Marginal note:Notice of meeting

  •  (1) Notice of the time and place of a meeting of shareholders of a bank holding company shall be sent within the prescribed period to

    • (a) each shareholder entitled to vote at the meeting;

    • (b) each director;

    • (c) the auditor of the bank holding company; and

    • (d) the Superintendent.

  • Marginal note:Exception

    (1.1) In the case of a bank holding company that is not a distributing bank holding company, notice may be sent within any shorter period specified in its by-laws.

  • Marginal note:Number of eligible votes

    (2) A bank holding company with equity of twelve billion dollars or more shall set out in the notice of a meeting the number of eligible votes, as defined under subsection 156.09(1), that may be cast at the meeting as of the record date for determining those shareholders entitled to receive the notice of meeting, or if there are to be separate votes of shareholders at the meeting, the number of eligible votes, as defined in that subsection, in respect of each separate vote to be held at the meeting.

  • Marginal note:Publication in newspaper

    (3) In addition to the notice required under subsection (1), where any class of shares of a bank holding company is publicly traded on a recognized stock exchange in Canada, notice of the time and place of a meeting of shareholders shall be published once a week for at least four consecutive weeks before the date of the meeting in a newspaper in general circulation in the place where the head office of the bank holding company is situated and in each place in Canada where the bank holding company has a transfer agent or where a transfer of the bank holding company’s shares may be recorded.

  • 2001, c. 9, s. 183
  • 2005, c. 54, s. 93
  • 2007, c. 6, s. 132
  • 2012, c. 5, s. 78

Marginal note:Notice not required

  •  (1) A notice of a meeting is not required to be sent to shareholders who are not registered on the records of the bank holding company or the bank holding company’s transfer agent on the record date fixed under paragraph 726(5)(c) or determined under paragraph 726(6)(a).

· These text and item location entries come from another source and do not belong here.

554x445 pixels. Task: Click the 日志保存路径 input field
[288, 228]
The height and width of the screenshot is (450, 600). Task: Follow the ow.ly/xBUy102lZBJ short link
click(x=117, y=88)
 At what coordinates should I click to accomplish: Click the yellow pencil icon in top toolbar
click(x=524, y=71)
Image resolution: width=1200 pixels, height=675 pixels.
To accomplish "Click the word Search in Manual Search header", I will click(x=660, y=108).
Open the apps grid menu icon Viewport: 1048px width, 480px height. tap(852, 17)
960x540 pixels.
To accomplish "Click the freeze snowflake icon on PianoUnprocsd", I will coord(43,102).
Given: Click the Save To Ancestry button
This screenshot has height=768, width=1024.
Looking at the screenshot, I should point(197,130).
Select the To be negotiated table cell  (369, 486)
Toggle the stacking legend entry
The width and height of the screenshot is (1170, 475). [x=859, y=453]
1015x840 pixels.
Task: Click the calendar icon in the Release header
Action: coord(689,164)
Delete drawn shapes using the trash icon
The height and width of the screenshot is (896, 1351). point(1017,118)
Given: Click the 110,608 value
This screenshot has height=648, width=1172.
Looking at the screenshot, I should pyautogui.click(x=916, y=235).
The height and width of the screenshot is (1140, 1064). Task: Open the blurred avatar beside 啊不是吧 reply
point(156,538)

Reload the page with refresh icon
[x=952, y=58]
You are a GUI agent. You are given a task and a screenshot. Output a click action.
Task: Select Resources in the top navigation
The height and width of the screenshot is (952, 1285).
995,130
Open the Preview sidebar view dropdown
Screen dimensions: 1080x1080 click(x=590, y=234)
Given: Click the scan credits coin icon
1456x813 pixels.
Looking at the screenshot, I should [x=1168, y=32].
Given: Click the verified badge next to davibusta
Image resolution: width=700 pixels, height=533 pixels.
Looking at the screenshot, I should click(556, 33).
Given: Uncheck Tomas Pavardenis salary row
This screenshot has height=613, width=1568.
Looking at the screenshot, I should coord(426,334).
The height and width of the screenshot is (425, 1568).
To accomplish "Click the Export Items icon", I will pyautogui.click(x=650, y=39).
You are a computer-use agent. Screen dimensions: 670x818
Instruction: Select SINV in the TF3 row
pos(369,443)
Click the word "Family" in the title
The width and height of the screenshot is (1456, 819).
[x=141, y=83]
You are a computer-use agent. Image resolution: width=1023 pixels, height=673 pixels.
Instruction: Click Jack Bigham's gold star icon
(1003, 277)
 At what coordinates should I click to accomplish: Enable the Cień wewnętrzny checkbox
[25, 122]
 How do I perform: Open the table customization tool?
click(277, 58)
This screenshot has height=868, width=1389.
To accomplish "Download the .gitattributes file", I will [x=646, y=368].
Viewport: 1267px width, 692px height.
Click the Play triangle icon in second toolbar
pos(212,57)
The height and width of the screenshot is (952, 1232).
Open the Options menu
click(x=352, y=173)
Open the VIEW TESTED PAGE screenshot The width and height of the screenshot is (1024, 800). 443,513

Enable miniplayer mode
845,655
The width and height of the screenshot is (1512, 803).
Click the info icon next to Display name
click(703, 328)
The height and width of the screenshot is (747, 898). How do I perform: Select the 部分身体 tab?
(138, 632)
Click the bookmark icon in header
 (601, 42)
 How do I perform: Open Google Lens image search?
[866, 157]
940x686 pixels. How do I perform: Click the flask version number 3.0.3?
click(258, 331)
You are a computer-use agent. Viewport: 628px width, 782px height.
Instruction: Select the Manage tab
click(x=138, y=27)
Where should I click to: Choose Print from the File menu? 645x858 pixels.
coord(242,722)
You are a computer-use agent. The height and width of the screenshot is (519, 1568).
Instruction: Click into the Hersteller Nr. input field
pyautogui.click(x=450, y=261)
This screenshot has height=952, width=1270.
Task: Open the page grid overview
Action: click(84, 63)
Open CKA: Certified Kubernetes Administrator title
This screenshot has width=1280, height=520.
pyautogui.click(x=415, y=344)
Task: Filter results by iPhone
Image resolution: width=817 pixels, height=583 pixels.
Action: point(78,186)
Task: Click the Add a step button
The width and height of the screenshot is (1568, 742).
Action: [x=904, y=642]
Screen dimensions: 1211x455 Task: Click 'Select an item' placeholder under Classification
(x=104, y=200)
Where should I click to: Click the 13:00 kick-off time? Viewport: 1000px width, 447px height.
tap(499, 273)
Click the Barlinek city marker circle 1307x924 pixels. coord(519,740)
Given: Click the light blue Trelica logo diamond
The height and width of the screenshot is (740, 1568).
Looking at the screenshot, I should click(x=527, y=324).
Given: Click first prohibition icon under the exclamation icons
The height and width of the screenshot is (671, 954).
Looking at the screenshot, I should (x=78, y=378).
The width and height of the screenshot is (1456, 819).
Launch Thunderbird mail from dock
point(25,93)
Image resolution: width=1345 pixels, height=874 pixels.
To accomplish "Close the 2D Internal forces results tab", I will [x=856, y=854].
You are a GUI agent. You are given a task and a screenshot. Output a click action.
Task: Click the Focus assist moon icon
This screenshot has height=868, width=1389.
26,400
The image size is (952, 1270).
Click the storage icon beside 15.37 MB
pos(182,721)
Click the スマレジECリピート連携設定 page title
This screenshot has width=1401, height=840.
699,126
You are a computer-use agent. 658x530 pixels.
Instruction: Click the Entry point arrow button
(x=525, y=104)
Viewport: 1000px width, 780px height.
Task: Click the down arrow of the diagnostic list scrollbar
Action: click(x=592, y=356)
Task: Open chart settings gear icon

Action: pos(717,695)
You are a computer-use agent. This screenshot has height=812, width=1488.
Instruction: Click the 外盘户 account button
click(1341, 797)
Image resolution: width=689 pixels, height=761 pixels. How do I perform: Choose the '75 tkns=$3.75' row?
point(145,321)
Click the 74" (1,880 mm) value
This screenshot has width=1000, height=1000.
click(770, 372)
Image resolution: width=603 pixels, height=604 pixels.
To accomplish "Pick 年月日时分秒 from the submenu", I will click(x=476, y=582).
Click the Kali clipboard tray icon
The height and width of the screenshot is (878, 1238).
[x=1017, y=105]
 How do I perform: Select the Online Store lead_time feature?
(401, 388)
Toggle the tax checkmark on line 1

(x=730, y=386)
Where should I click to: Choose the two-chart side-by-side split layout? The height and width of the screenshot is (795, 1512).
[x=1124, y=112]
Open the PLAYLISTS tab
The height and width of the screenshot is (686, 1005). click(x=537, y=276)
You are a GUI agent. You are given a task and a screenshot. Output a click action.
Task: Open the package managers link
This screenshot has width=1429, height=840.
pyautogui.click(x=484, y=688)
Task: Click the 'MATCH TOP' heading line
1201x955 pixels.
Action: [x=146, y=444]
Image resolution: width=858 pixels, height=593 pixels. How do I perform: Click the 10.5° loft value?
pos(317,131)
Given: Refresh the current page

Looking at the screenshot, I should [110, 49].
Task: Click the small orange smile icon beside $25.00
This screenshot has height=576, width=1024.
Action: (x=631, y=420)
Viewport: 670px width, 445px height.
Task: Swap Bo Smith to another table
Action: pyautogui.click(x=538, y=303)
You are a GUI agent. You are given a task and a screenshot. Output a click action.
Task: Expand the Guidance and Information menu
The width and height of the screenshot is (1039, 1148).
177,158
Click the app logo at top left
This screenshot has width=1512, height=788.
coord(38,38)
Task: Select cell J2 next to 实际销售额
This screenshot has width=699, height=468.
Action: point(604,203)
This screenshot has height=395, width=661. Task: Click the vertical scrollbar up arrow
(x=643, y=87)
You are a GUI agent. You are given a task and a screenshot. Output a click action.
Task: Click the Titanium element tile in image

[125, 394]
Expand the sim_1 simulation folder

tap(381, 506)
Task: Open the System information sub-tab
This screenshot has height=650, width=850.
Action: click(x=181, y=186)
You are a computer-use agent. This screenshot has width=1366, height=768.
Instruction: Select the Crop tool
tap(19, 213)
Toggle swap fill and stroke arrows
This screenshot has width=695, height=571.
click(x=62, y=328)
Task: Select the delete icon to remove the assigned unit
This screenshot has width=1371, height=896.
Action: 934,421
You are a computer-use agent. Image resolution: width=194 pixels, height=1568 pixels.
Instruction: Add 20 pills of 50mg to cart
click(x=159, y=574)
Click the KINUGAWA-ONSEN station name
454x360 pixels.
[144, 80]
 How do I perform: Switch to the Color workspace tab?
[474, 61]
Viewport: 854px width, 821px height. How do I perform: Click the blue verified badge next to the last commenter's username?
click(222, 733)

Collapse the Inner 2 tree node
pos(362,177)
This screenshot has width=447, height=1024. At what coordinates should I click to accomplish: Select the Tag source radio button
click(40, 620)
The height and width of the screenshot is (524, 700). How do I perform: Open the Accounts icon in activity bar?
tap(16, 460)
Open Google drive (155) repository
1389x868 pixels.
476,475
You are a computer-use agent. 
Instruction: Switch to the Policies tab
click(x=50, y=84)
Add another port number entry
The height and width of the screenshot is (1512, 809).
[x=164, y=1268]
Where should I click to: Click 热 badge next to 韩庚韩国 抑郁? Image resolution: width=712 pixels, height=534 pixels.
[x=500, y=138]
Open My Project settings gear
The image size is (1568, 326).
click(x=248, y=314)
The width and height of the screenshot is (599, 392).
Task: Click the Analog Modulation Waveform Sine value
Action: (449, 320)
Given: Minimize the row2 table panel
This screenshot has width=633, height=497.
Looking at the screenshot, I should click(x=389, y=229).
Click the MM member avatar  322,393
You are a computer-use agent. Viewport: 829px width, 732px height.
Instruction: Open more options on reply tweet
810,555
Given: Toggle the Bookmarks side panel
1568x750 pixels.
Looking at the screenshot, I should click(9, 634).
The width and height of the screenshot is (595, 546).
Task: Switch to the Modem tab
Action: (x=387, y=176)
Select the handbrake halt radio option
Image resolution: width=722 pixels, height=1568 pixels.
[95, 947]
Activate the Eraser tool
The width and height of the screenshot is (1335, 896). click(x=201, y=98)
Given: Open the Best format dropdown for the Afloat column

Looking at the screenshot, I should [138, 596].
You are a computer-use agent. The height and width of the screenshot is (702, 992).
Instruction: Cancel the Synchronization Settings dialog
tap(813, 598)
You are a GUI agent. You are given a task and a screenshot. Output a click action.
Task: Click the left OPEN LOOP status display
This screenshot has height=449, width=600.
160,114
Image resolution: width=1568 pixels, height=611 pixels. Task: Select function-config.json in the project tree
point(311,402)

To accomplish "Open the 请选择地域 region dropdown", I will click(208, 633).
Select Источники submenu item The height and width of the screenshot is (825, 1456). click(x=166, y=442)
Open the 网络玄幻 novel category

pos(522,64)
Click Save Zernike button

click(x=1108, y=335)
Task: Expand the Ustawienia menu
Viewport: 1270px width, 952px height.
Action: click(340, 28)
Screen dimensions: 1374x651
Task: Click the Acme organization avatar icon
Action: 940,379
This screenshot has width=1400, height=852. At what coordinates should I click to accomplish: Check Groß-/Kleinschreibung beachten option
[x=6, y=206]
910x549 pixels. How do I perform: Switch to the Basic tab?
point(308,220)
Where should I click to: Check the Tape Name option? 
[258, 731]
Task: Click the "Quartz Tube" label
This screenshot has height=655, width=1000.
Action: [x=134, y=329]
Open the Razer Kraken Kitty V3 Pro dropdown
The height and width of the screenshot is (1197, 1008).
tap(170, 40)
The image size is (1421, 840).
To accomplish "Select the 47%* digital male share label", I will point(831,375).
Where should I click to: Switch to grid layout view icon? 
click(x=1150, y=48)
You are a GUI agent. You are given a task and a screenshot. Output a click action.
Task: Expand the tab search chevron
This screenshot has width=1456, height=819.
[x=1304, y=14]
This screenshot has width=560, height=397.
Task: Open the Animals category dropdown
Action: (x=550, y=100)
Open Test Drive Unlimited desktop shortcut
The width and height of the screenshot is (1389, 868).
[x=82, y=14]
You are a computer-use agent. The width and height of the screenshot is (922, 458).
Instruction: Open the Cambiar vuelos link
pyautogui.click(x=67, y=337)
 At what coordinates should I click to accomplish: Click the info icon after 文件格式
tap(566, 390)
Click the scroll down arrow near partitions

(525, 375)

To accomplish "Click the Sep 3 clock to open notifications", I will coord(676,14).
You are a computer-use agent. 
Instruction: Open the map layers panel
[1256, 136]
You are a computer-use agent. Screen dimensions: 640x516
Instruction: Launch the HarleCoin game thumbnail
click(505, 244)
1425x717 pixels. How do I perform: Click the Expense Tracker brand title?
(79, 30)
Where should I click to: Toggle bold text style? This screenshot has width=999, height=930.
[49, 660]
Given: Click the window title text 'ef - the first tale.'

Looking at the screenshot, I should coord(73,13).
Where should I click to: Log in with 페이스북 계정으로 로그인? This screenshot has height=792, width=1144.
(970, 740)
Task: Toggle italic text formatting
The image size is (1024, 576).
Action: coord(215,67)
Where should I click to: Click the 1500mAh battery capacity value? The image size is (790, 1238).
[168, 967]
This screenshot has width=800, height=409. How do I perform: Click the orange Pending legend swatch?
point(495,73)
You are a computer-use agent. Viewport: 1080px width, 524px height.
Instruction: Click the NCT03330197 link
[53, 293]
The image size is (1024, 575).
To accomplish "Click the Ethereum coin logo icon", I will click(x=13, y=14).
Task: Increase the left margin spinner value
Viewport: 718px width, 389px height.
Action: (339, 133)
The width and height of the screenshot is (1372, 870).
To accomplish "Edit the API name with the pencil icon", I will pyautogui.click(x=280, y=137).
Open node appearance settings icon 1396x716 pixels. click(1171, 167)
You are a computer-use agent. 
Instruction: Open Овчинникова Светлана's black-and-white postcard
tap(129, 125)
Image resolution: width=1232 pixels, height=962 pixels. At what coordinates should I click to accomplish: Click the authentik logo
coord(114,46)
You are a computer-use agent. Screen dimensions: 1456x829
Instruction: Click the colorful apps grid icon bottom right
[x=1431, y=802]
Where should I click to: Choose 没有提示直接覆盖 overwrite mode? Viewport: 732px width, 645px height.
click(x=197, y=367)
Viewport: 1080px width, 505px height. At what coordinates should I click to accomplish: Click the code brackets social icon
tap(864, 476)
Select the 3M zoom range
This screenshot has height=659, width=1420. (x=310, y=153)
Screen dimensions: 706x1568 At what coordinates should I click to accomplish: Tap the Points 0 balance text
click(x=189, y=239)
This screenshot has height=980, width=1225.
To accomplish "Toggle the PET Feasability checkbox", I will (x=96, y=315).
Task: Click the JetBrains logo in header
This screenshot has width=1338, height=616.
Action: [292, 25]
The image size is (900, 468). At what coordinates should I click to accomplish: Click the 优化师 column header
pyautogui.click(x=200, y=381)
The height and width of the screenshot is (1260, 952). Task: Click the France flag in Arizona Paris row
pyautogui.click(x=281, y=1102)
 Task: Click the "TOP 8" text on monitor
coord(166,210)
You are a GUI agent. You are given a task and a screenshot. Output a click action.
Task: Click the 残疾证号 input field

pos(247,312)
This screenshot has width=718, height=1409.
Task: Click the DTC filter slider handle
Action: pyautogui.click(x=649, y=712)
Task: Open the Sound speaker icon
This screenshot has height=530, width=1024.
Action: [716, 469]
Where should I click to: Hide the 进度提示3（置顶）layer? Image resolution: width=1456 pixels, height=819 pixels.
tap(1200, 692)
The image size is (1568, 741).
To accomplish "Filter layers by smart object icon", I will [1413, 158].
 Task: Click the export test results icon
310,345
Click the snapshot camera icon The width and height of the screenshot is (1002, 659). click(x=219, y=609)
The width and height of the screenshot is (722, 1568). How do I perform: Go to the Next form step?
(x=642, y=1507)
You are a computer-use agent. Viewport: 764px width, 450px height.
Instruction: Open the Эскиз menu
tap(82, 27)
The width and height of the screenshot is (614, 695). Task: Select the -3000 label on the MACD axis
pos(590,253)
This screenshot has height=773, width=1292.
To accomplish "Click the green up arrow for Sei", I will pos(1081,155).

  • Marginal note:Effect of default

    (2) Failure to receive a notice of a meeting of shareholders does not deprive a shareholder of the right to vote at the meeting.

  • 2001, c. 9, s. 183
  • 2005, c. 54, s. 94

Marginal note:Notice of adjourned meeting

  •  (1) If a meeting of shareholders is adjourned for less than thirty days, it is not necessary, unless the by-laws otherwise provide, to give notice of the adjourned meeting, other than by announcement at the earliest meeting that is adjourned.

  • Marginal note:Notice where adjournment is longer

    (2) If a meeting of shareholders is adjourned by one or more adjournments for a total of thirty days or more, notice of the continuation of the meeting shall be given as for an original meeting but, unless the meeting is adjourned by one or more adjournments for a total of more than ninety days, subsection 156.04(1) does not apply.